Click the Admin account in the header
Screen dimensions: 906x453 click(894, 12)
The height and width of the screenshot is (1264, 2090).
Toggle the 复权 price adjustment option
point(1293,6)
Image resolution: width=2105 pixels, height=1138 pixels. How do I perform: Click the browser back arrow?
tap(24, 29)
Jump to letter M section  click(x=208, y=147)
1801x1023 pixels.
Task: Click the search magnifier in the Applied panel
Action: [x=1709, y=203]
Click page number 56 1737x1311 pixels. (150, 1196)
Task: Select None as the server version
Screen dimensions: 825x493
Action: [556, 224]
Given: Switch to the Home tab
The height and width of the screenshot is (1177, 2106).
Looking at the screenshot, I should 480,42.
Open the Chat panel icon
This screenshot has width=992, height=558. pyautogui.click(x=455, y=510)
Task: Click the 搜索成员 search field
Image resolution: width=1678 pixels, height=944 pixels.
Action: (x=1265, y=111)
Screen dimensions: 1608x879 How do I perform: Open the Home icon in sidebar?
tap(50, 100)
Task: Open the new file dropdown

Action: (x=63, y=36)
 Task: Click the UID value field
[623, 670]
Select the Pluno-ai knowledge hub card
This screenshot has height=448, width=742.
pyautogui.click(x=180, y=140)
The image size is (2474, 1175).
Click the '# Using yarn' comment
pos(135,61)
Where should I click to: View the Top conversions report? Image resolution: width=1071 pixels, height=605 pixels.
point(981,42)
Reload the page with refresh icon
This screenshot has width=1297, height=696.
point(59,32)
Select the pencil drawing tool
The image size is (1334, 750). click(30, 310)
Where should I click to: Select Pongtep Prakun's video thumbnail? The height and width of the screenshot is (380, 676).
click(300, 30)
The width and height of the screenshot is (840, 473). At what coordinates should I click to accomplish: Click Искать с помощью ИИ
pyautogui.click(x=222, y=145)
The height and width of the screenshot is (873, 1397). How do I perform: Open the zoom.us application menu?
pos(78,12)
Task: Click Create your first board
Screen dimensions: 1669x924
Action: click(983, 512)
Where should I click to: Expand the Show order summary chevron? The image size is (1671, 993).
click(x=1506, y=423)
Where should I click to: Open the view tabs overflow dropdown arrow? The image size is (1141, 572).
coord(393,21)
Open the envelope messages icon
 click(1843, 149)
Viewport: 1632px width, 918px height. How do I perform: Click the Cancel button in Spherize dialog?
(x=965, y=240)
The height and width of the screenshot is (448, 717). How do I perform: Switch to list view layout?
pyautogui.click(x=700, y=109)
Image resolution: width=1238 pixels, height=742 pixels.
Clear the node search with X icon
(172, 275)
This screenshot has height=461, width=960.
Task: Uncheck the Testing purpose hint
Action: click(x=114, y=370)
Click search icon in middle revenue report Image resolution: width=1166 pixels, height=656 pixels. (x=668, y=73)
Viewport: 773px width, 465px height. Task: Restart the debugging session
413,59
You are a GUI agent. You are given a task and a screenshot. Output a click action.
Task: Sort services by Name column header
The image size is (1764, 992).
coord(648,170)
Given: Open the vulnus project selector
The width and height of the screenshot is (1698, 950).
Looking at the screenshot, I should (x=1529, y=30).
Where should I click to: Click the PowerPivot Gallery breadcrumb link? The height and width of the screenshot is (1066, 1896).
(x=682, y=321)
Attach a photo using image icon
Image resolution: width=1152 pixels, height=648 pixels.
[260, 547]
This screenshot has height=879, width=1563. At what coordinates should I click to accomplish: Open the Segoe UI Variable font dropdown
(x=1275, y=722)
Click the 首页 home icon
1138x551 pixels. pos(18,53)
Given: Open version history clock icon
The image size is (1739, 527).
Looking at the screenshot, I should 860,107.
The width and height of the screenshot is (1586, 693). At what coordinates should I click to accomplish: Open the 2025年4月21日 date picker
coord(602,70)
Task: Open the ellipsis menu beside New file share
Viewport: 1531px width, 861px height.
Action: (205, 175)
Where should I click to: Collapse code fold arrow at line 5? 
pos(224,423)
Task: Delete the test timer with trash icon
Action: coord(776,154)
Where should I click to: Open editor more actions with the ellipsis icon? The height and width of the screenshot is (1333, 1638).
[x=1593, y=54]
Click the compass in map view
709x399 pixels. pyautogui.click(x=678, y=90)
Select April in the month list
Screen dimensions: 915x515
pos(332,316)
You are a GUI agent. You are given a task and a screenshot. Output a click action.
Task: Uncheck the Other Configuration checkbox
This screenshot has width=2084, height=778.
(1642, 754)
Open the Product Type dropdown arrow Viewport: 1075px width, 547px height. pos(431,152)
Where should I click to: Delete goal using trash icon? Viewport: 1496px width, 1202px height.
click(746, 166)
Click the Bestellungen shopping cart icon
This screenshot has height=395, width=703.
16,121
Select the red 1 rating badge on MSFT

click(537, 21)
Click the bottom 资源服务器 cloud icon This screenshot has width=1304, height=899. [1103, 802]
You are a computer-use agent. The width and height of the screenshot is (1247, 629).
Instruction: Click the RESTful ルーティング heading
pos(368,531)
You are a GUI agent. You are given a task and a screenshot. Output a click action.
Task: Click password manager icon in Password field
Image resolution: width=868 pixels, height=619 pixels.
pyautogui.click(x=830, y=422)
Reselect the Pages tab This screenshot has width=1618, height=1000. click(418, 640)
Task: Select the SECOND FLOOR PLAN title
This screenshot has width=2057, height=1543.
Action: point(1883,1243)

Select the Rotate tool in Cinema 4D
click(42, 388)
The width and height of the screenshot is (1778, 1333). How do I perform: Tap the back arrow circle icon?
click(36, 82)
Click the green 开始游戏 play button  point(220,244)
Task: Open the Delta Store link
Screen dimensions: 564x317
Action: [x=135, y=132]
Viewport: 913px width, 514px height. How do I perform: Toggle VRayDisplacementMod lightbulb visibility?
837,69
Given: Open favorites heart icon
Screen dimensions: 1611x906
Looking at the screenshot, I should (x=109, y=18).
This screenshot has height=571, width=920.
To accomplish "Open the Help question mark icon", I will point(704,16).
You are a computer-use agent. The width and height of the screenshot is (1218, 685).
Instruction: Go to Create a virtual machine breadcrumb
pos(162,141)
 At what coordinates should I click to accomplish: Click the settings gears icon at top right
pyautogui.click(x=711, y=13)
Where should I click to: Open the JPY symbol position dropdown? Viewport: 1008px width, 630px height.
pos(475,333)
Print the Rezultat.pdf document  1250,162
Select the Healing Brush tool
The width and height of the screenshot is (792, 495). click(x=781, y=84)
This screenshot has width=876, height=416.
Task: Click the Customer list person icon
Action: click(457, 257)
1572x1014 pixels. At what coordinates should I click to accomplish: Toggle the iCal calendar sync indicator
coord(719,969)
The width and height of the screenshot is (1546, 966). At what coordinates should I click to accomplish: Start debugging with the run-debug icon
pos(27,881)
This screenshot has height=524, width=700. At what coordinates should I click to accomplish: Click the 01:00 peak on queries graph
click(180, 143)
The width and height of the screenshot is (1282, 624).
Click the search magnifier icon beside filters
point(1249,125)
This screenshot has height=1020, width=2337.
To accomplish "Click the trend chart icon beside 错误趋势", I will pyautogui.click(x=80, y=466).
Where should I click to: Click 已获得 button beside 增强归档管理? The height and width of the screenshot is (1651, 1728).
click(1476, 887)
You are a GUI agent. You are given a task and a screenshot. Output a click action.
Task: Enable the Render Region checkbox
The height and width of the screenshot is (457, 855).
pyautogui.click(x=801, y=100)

......

### What is needed
Using the listing above, work out how many lines contain the string "checkbox" and return only that number.

### Answer section
2